If you ask a record purist, DJ or producers about compilations, most likely you’ll get an array of responses on why they’re good, bad or ugly. Everything from “this is exposing the originals” to “I got hipped to digging deeper because of it” and neither side of opinions is necessarily right or wrong. Everything is about perspective from that individuals self in how it’s effected them and most times have not effected them. I always say, if you don’t like something, then ignore it and it will go away (from your line of sight). When speaking of compilations, there have absolutely been some shit ones that weren’t well done, only went for the known or previously sampled song, many of which exposed producers by listing “as sampled by” on them and obvious bootlegs done for nothing more than making quick money.

But in the realm of compilations, the grandest of them all might very well be the Dusty Fingers series (1997-2010) produced by Danny Dan The Beat Mann which took the less popular route of discovery and brought a whole new world of music that wasn’t just about the break or sample spread across 17 volumes. Focusing heavily on a more European sound of Library music, Jazz, Rock, Funk and Easy Listening mixed with it’s counterparts on this side of the globe, it’s safe to say that the series went deep with sounds that obviously a part of the Beat Mann’s life since childhood.

*excerpt from 2014 interview with Danny Dan by Skeme Richards

Skeme: Let start back to the early years of TV Shows when there was quality programming on 7 days a week, what were some of your favorites as a kid growing up?

Dan: Back in the late 60’s early 70’s it was shows like I Dream of Jeannie, McCloud, Baretta, Bob Newhart Show, Mary Tyler Moore Show, Emergency, Iron Side, All In The Family and stuff like that. Even the show Dark Shadows which was like a soap opera that my mom made me watch but I was also heavy into and wanted to watch my cartoons, stuff like Gigantor, 8th Man, Mighty Heroes, Herculoids and all those kinds of shows. My mom is European and was heavy into movies so in the 70s she would take me downtown to the theaters to watch all these great films, mostly foreign films like Italian and French with subtitles. Mostly cop flicks but also a lot of Action and Thriller films plus some Horror but real gritty films that American filmmakers weren’t making. And even though they were subtitled it kept my attention with the action, 70’s cinema was crazy bro.

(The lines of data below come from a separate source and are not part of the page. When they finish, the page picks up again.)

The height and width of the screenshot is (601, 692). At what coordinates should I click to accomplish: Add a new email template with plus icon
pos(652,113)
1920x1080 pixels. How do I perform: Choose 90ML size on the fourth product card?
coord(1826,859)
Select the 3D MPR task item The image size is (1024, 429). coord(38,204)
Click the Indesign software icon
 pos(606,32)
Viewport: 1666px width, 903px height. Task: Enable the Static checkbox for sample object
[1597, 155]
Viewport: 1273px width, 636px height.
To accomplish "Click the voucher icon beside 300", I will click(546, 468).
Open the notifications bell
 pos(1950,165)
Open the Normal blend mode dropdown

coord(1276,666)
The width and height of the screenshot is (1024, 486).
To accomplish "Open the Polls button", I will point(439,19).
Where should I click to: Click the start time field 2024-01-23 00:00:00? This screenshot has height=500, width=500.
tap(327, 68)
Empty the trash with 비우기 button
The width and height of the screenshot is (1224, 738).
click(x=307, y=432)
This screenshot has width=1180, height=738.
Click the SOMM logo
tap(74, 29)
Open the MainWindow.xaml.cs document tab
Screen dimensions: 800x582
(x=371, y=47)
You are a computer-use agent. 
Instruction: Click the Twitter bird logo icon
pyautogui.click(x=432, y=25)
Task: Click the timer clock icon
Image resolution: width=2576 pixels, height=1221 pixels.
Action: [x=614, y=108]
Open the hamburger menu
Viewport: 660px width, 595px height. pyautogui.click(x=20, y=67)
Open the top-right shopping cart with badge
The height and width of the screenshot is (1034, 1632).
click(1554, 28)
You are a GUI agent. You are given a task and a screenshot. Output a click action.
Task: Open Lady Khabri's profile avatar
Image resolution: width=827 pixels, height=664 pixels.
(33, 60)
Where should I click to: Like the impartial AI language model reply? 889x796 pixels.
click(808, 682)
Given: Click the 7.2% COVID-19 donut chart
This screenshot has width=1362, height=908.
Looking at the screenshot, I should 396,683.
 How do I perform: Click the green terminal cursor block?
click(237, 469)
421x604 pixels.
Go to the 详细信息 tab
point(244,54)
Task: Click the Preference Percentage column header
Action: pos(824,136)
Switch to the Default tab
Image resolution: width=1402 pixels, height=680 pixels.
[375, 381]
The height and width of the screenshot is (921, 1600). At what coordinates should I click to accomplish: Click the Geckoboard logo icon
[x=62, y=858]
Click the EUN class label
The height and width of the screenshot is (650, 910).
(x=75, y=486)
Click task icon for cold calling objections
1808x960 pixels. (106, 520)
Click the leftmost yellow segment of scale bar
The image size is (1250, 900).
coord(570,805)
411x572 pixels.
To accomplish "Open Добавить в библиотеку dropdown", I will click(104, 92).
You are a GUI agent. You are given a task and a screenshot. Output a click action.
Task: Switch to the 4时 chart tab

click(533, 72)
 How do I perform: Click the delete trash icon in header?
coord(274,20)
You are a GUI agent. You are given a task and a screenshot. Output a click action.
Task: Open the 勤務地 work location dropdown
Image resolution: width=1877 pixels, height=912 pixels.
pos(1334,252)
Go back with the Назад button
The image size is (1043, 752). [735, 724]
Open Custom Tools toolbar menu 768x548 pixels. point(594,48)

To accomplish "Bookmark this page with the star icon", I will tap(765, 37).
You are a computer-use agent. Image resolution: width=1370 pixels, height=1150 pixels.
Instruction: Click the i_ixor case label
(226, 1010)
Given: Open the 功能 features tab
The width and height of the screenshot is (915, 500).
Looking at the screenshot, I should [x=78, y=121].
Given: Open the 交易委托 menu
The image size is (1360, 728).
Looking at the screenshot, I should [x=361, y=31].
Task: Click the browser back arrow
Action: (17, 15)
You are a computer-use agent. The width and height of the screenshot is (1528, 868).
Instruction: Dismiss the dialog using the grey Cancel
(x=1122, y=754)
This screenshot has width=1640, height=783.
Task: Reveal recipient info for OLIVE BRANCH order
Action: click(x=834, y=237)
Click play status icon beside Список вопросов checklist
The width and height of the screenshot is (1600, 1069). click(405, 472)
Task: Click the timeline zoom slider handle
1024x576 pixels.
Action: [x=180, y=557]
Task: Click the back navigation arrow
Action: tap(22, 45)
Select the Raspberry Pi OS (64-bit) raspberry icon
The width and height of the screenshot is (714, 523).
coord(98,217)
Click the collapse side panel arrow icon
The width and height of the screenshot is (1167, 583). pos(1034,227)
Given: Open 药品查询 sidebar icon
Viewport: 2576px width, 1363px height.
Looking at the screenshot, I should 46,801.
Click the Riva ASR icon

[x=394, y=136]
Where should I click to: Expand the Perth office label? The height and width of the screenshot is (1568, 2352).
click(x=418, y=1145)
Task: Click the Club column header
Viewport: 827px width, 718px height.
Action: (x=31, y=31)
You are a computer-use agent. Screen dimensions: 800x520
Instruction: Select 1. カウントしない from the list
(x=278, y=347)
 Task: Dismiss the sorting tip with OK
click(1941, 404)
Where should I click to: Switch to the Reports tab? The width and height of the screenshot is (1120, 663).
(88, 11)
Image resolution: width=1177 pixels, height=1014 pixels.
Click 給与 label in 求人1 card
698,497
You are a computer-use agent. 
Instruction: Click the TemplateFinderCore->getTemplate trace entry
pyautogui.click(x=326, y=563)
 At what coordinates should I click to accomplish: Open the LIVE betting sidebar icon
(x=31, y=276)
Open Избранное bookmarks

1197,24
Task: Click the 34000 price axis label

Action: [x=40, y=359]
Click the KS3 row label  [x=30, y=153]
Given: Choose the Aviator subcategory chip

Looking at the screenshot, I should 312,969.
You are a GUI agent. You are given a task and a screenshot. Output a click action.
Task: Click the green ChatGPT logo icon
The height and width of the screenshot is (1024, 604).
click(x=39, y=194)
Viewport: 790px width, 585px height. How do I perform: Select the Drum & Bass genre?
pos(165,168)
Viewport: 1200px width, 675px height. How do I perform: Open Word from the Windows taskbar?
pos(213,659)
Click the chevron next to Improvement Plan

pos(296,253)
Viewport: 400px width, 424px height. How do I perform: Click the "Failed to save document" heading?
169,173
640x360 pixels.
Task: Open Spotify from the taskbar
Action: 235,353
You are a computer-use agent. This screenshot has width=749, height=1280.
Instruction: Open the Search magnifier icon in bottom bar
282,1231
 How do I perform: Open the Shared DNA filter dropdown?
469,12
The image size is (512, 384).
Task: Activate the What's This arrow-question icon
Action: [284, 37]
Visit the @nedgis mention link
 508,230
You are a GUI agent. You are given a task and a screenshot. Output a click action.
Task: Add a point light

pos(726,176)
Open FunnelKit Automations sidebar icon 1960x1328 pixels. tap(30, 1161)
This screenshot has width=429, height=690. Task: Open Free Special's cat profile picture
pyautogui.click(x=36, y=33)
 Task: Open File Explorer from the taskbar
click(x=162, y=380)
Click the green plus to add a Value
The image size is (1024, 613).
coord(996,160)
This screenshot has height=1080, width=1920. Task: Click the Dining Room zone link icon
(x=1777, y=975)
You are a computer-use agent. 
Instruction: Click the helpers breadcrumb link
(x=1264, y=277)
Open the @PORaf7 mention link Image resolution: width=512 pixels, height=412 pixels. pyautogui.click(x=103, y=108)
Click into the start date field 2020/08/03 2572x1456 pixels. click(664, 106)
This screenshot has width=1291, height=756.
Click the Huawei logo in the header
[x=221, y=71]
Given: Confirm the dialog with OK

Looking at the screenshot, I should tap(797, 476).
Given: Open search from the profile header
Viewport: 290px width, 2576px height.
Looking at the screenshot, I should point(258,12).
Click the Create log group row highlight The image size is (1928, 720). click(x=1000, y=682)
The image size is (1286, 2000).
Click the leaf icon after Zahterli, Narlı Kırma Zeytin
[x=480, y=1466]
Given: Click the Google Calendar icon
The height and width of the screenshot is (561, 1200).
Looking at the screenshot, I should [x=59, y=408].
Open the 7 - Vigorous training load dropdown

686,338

Skeme: I actually didn’t know you were heavy in the VHS tape game like myself until reading your interview in Big Daddy Magazine back in 2002 but should’ve known especially since your Dusty Fingers LP’s have library soundtrack selections on them found in many of the TV Shows from the 60’s and 70’s. Did these shows play any part of you having a connection with the music that you eventually put out on these comps?

Dan: Yes because I would watch these shows and be like oh that music is crazy, who played that so I needed to know that information and have those records. But also my mother was really into music and had records so from 1973 – 1975 I started collecting 45’s real heavy, then in ’75 I started buying LPs and was unearthing a lot of stuff that people weren’t up on. By 1976 I had 6 crates plus all my 45’s, I went o.d. on just buying records, I would go to my friends houses just to see if their parents had records, I lost a lot of girlfriends because of records that I borrowed and never bought back. Their parents would ask for them and I’d be like “oh there safe, it’s in my crates” but I would never return them, so many ex girlfriends were mad at me.

Full interview here: https://nostalgiaking.com/2017/03/30/re-up-danny-dan-the-beatman/

As Danny Dan mentions in the interview, “there isn’t a producer who doesn’t own a copy of at least 1 volume of Dusty Fingers in their collection”, it’s obvious that most producers and collectors especially here in the states would have never known about collecting some of these lesser talked about genres from other parts of the globe without the assistance of the series or having traveled to other countries to dig for what was more common in those regions. For me as a film lover, a few of these cuts featured here actually turned me on to flicks that I either had not see before or knew of but made go check it immediately (digging doesn’t stop with records).  Like the series or not, it’s been influential in every way and came from a personal taste and connection to the music and not just what was previously sampled. One of the only if not the only series where you can drop the needle down, walk away and just listen to each track in it’s entirety makes them great albums as a whole outside of the purist factor of owning the originals. Being able to find just about everything you want on Discogs or eBay takes the fun away from the thrill of the hunt and there’s nothing more satisfying then going to Turkey and finding a Turkish psych record that you’ve been after or being in Japan and finding a Jazz LP featured in a drama television series that you can finally cross off of your want list.

Compilations aren’t the end all to be all when it comes to digging. There’s so much music out there that one could never know or collect it all in one lifetime. They are simply a gateway into new territories of the unknown, the same way fellow collectors and dealers are in hipping you to something obscure and ear opening.